As I finished packing, I realized it wasn’t Bradberry I was dreading going back to. It was the memories that awaited me there. I didn’t want to become that heart-broken girl I once was. I didn’t want to let everything I went through back then once again define me. I wanted to stay here, in New York, where I was strong and confident.
Where I knew who I was.
Where I was safe.
I squeezed the pair of socks I was holding. My eyes closed and I breathed slowly. Just the thought of being back in that town was hard.
Still, I couldn’t help but remind myself that my life in New York wasn’t perfect. There were things I missed from Bradberry, things I could never get in New York. Like Angie’s scones. And judgmental looks from my Aunt Miriam.
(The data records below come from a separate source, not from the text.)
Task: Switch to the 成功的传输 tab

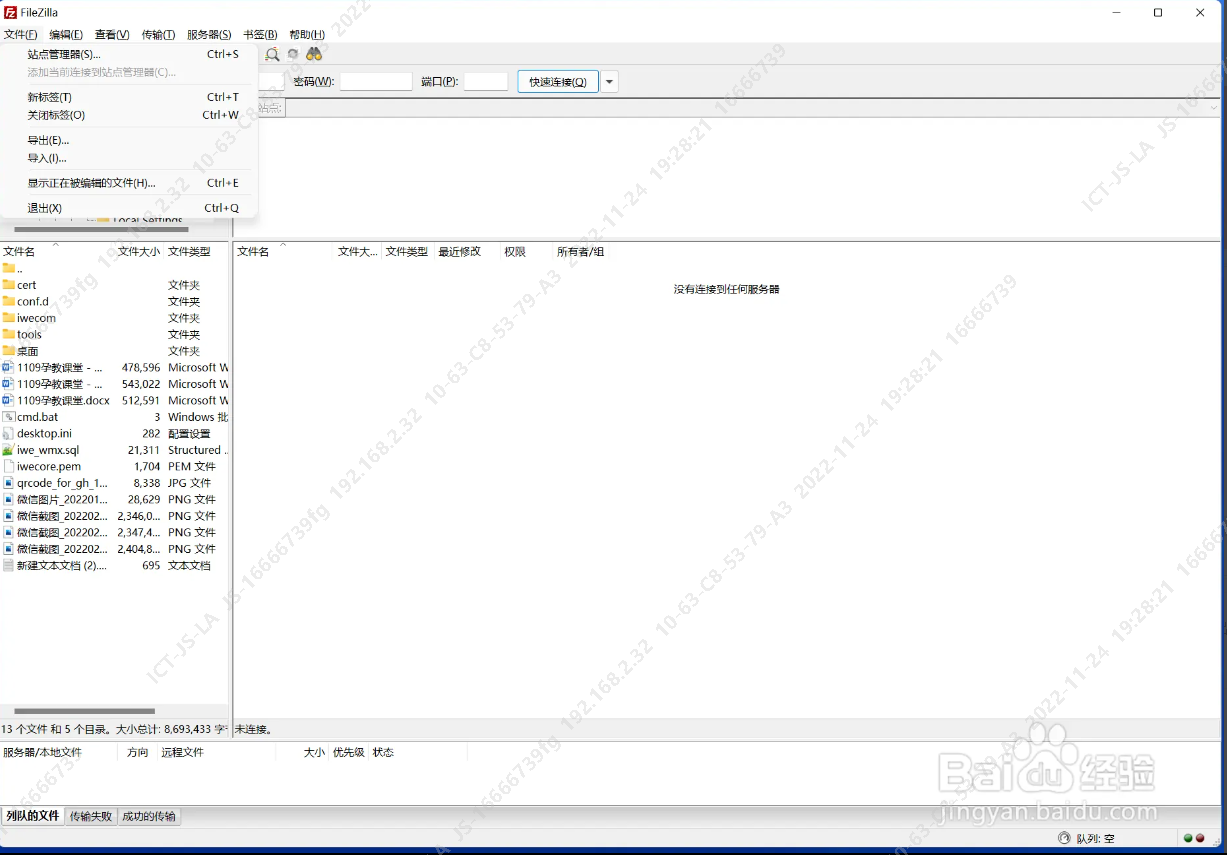Action: 149,816
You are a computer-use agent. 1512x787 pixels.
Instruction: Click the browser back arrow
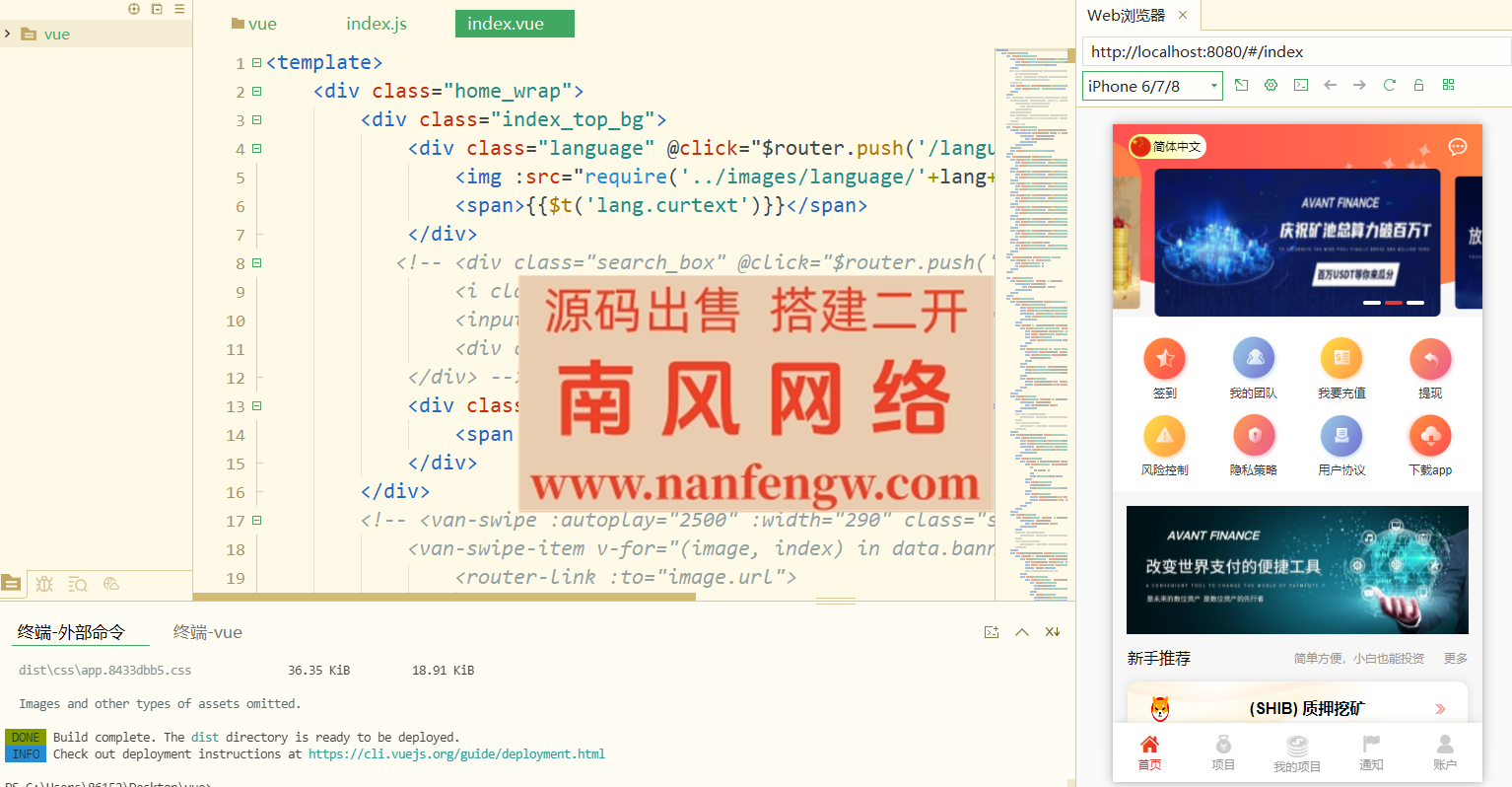point(1330,85)
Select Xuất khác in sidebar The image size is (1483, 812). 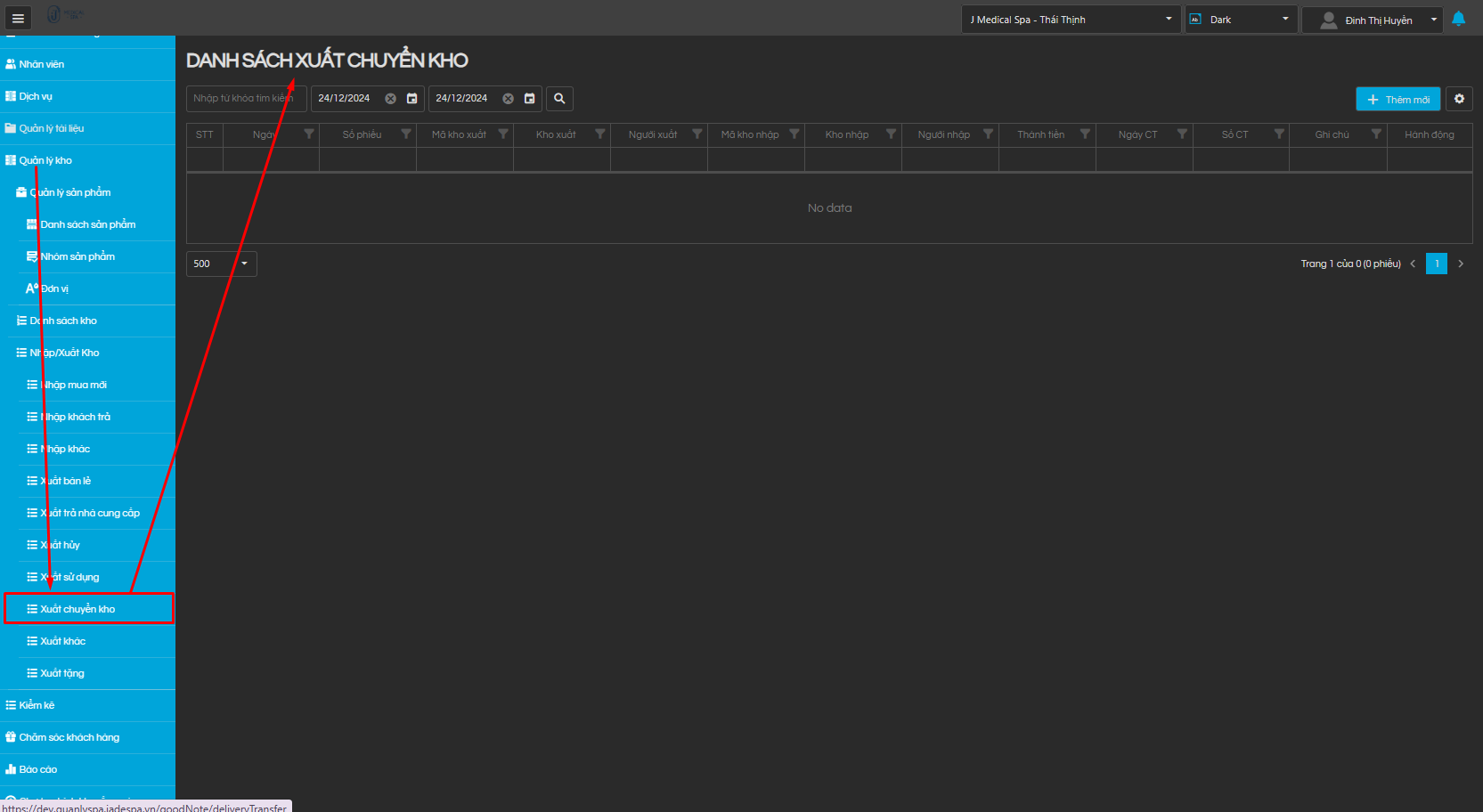(63, 641)
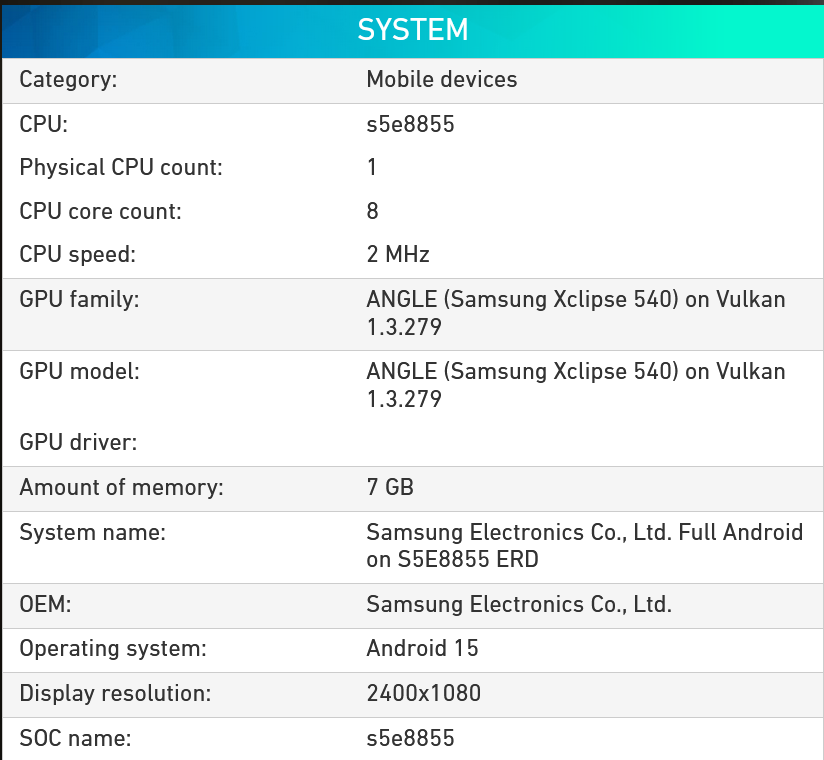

I could already hear her voice, “Met any nice guys in the city? No? Well, of course you haven’t Everyone there is either a drug addict or only interested in whores!”
I smiled to myself at the thought. Thinking of my Aunt Miriam was actually the thing that resigned me to my fate. I was going back to Bradberry. I was going to spend an entire week in the company of my family. I was going to face the snide comments with a smile.
So, what if I was still single? I was kicking ass and no one could take that away from me. Not my family or my hometown and certainly not Logan Alexander.
Three
Logan
The darkness pressed down around me. I forced myself to focus. This mission was too important to fail. There was too much at stake, for me and for my team. I knew I couldn’t let them down. I took a deep breath and remembered my training. The fear disappeared from my body. My breathing relaxed and my heartbeat steadied. I took a confident step forward. I knew what I had to do.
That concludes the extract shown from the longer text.